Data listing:
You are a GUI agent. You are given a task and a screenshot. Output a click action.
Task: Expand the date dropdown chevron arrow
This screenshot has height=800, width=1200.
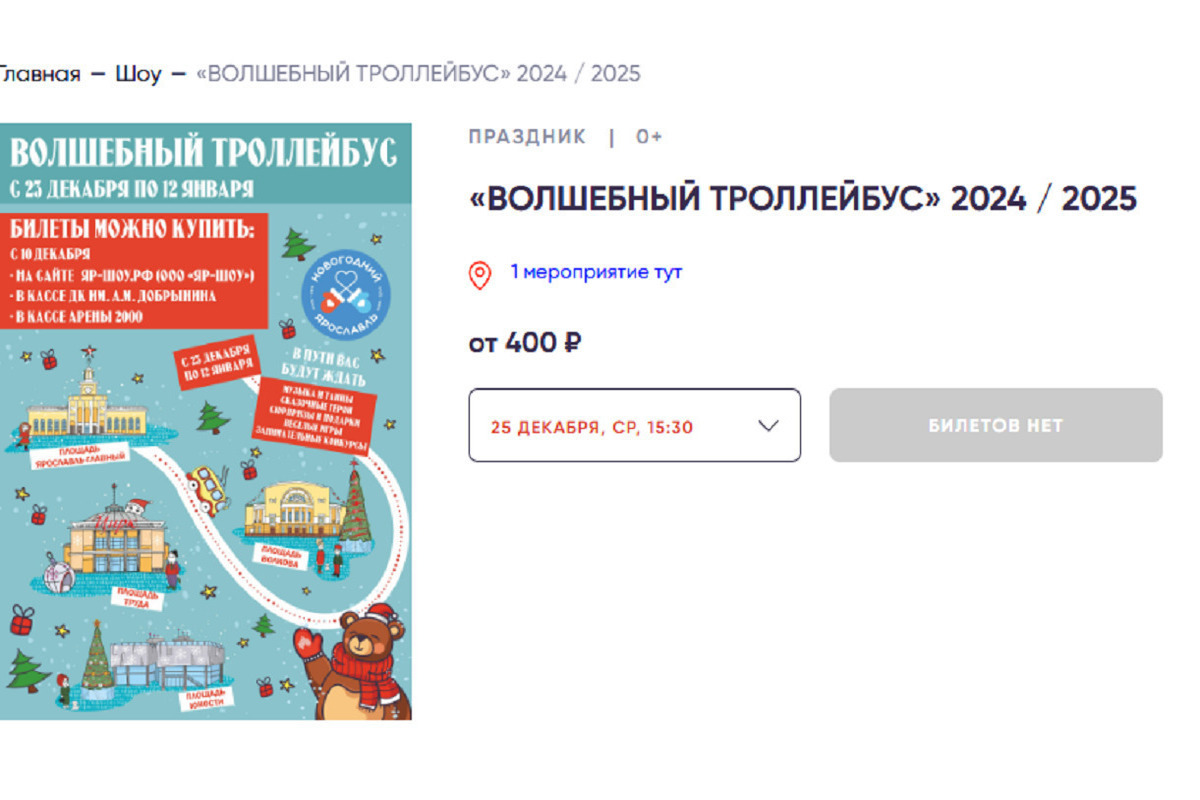click(768, 425)
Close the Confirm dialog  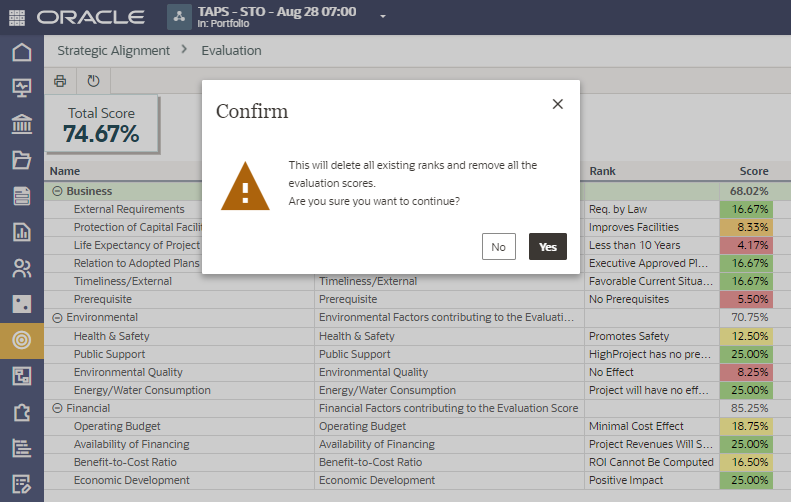click(x=558, y=104)
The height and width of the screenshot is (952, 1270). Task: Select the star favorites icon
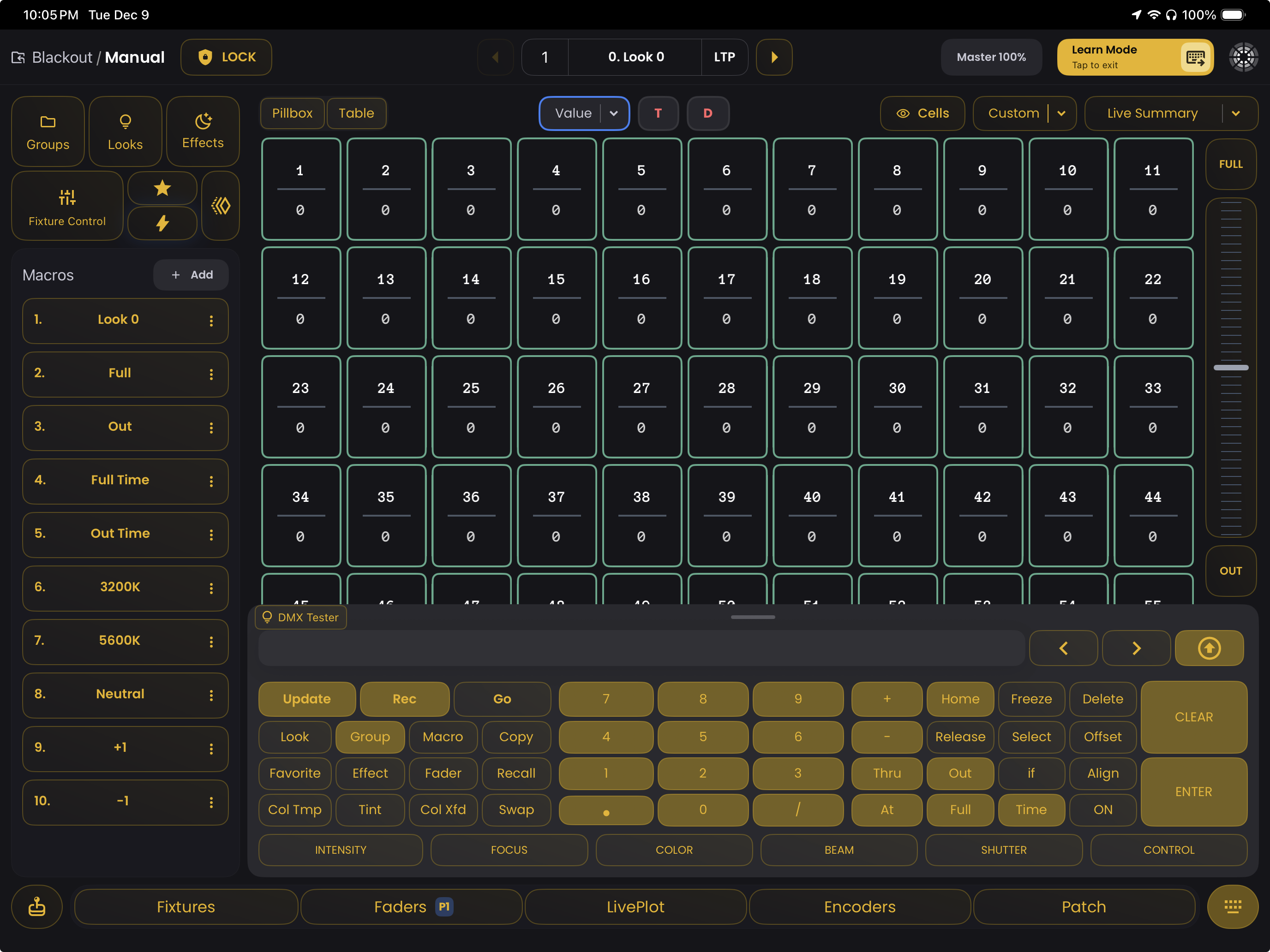click(x=162, y=188)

> _WHAT TO DO_
Put the items from the line containing "The height and" through the last line into a Markdown table with the columns Row and Line, one numbered row per line, leaving out blank lines and the pictures.

> _WRITTEN ANSWER_
| Row | Line |
|---|---|
| 1 | The height and width of the screenshot is (952, 1270). Task: Select the star favorites icon |
| 2 | click(x=162, y=188) |